ピピピピ…アラームの音に目が覚めると、目の前に頬杖ついて🌼を見てる蛍と目があった。
🌼)もう!!いつも勝手に入ってきたらダメって言ってるじゃん!
蛍)だって、よだれ垂らして寝てるからww
布団でバサっと顔を隠す🌼。布団越しに蛍の笑い声がする。これが高校入学してからの私たちの日常だ。
高校からはお互いの進路を選択し、離れてしまった。
蛍は兄の母校の烏野高校へ。🌼は白鳥沢高校へと入学した。蛍は🌼が別の高校に行くことが決まり、不満気だった。それでも、毎日最寄りのバス停まで一緒に行き、🌼を見送ることが日課だった。
バスに乗り、窓越しに蛍に手を振ってると、
友達)🌼の彼、カッコいいよね。
いいなぁ、リア充w
🌼)でしょ〜(^_^*)あげないよw
友達)でも彼、烏野でしょ?気をつけた方がいいよ。年下キラーの先輩がいるって噂あるから。
🌼)蛍は大丈夫だよw
そう言って自分に思い込ませてる🌼。不安がないわけではなかった。
蛍はバス停で自分に手を振る🌼に片手を上げていた。
山口)ツッキー。彼女と近い男を威嚇するのやめなよw
蛍)はぁ…。烏野にすればよかったのに…
蛍はいつも🌼に気づかれないように、🌼を見てる男を鋭い目つきで牽制していた。
そんなある日の朝、登校中に
🌼)蛍、私バレー部のマネージャーする事になったの。
蛍)は?なんで?
🌼)友達から誘われて。困ってるみたいだから断れなくて。
蛍)無理。やめなよ。
敵チームになっちゃうじゃん。
🌼)だって…
蛍)そんなに他の男の世話したいんだ。
勝手にすれば?
🌼)そんな言い方しなくてもいいじゃない!
もういいよ!
🌼はそのまま走ってバスに乗りこみ、蛍が見えない席にドサっと座った。蛍もバスが出発する前に学校へと立ち去った。

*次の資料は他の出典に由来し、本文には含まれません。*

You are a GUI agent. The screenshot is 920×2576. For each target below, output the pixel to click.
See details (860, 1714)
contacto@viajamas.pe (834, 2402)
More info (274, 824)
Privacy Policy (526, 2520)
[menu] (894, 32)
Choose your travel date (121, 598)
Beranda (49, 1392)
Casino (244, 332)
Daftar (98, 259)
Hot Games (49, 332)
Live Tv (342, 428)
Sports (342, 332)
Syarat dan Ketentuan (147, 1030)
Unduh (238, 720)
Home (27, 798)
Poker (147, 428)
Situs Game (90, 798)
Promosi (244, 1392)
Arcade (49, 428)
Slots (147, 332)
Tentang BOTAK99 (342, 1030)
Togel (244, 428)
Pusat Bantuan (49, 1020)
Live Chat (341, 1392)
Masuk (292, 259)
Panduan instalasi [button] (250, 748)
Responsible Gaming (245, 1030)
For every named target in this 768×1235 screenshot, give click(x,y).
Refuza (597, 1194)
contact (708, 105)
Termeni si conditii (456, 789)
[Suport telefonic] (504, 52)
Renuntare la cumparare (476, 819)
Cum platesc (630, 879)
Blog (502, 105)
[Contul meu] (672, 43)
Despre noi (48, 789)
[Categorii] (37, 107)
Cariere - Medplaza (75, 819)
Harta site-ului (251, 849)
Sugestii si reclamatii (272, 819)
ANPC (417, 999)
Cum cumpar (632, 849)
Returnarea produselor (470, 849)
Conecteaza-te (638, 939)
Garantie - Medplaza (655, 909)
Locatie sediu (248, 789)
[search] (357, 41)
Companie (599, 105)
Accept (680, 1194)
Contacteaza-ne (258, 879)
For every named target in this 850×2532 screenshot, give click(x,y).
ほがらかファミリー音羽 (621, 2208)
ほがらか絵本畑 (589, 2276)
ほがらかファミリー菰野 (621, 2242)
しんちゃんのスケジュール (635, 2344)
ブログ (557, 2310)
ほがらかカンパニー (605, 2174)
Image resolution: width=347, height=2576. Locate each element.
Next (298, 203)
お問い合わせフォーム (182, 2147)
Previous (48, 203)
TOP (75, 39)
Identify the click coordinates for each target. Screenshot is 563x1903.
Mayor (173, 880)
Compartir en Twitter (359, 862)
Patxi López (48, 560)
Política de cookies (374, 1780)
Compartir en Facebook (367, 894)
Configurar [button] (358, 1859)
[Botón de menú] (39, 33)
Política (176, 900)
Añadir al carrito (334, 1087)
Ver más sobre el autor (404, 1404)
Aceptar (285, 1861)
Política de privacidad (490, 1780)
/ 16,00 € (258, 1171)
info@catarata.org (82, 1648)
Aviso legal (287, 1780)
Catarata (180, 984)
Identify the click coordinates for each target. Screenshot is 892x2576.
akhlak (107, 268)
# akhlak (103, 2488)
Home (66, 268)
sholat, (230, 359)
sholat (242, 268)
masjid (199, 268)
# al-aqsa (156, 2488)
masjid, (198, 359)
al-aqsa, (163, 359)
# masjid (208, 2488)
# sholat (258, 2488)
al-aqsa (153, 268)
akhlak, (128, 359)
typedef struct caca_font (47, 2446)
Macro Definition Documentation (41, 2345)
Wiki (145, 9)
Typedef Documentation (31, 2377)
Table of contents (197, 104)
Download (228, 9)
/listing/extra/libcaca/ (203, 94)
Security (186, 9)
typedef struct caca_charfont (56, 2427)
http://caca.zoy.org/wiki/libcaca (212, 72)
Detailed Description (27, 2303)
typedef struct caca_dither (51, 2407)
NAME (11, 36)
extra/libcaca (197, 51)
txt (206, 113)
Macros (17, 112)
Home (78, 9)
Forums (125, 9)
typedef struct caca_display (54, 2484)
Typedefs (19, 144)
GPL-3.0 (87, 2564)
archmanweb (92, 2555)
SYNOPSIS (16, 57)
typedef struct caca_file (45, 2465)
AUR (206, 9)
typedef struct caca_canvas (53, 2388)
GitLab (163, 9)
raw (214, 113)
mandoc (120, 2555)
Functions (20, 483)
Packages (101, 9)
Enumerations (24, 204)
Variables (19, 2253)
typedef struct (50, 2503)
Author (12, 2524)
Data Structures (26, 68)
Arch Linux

その日の夜、お互いモヤモヤしたまま一言も話さなかった。
次の日の朝、蛍は来ないだろうと思いながらため息をつく🌼。一人で行こうと少し早めに支度して、玄関を開けるとそこにはムスっとした顔の蛍が立っていた。
🌼)お、おはよう。
蛍は驚く🌼の腕を持ち、玄関の中に押し戻した。ドアが閉まった瞬間、🌼はそのまま背中から抱き竦められた。
蛍)絶対、俺以外の男に必要以上に触らないで。
触らせないで。喋らないで。番号教えないで。
可愛い顔見せないで。約束して?
🌼は抱きしめられている蛍の腕に手を添えて、頬を擦り寄せる。
🌼)可愛い顔は自分じゃ、わかんないよw
でもわかった。約束する。蛍が不安になる事はしないよ。蛍以外好きにならないから…蛍、大好きだよ。
蛍)昨日はごめん…言い過ぎた。🌼、好き。
そう言うと、蛍は自分の眼鏡を片手で取り、🌼の前にひらひらっと見せた。眼鏡が🌼の顔に当たらないように外す、これが蛍のキスのおねだりの合図。
緩められた腕の中で向きを変えると、顎を掬い取られゆっくりとキスが降ってきた。
🌼)うふふふ。仲直りだね?蛍も浮気しないでよw
蛍)するわけないし。ありえない。
それから、徐々にお互いバレー部で忙しくなっていった夏休み。蛍は東京や埼玉に合宿。🌼も白鳥沢バレー部の合宿だった。毎日会えないけど、🌼は電話やメールは欠かさなかった。
🌼)こんなに会えないのは初めてだな…寂しいもんだね
ドリンクを作りに来て、蛍からの素っ気ないメールを見てため息をつく🌼。その時、後ろから突然△△が話しかけてくる。執拗に迫ってくる二年生の△△先輩を🌼も警戒していた。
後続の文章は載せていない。